Etwa fünfzehn Jahre dauert der Rückbau, so die Annahmen des BASE für die drei nun anstehenden Stillegungen. Erst danach ist es möglich, die atomrechtliche Überwachung des Baus zu beenden, denn so lange können noch schwach strahlende Elemente vorhanden sein, inklusive der auf dem Kraftwerksgelände zwischengelagerten Bauteile. Anschließend bleibt der Abriss der gewöhnlichen Gebäude und Einrichtungen, wofür nochmals mindestens zwei Jahre zu veranschlagen sind. Danach findet man sich aber noch nicht auf einer grünen Wiese – ehe nicht Schacht Konrad aufnahmebereit ist, muss auf dem Gelände zur Zwischenlagerung eine „Bereitstellungshalle“ gebaut werden.
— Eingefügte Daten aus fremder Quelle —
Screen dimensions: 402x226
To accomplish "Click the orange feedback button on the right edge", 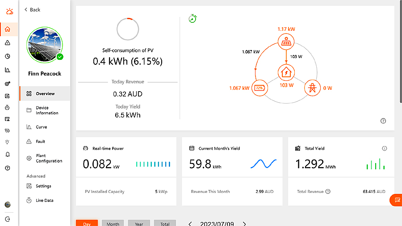I will pyautogui.click(x=396, y=200).
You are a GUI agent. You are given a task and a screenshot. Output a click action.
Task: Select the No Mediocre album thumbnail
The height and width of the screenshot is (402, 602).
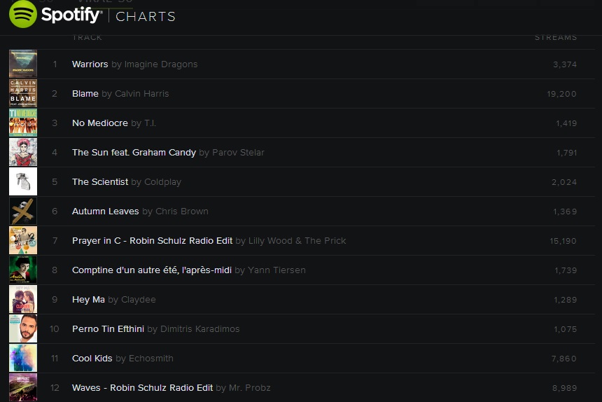tap(23, 123)
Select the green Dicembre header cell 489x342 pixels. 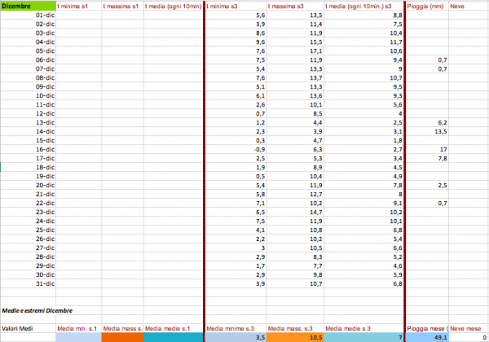click(28, 6)
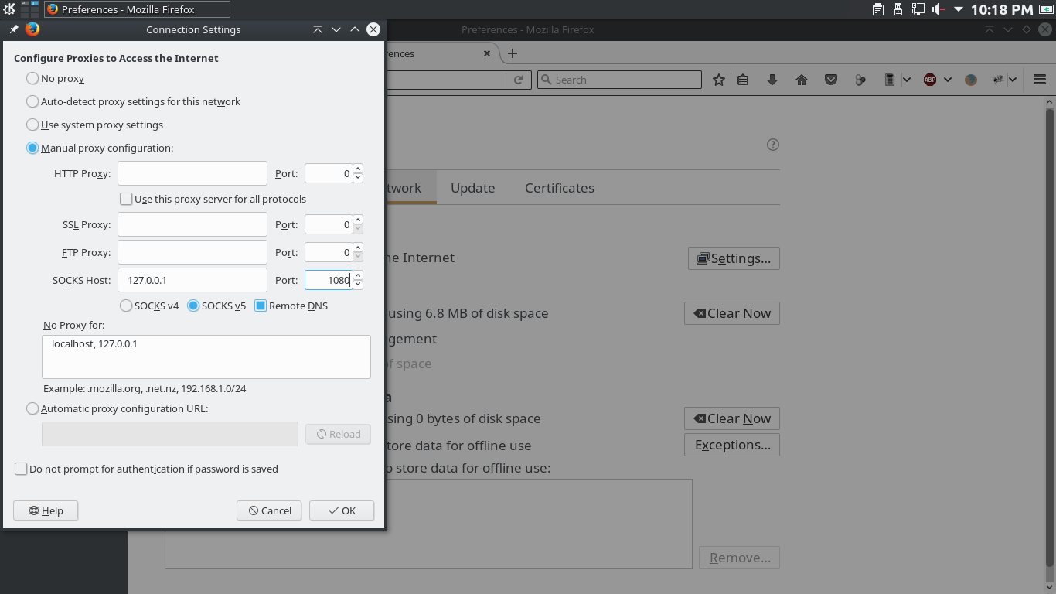
Task: Click the HTTP Proxy input field
Action: click(192, 173)

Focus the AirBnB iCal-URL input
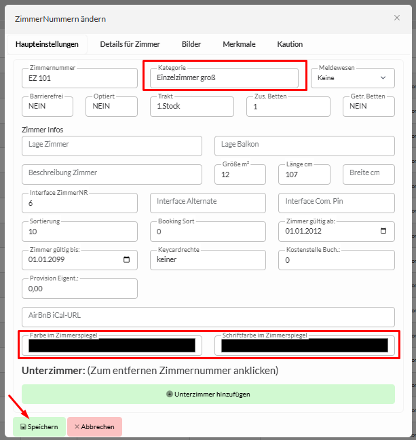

PreussenElektra hofft jedenfalls, vor 2040 die wesentlichen Arbeiten abschließen zu können – und das ist schon ein ehrgeiziger Zeitplan. Ähnlich rechnet RWE für das Kernkraftwerk Emsland mit Enddatum 2037. „Verfahrensalternativen“, so der Schlusspunkt im Projektplan: „keine“.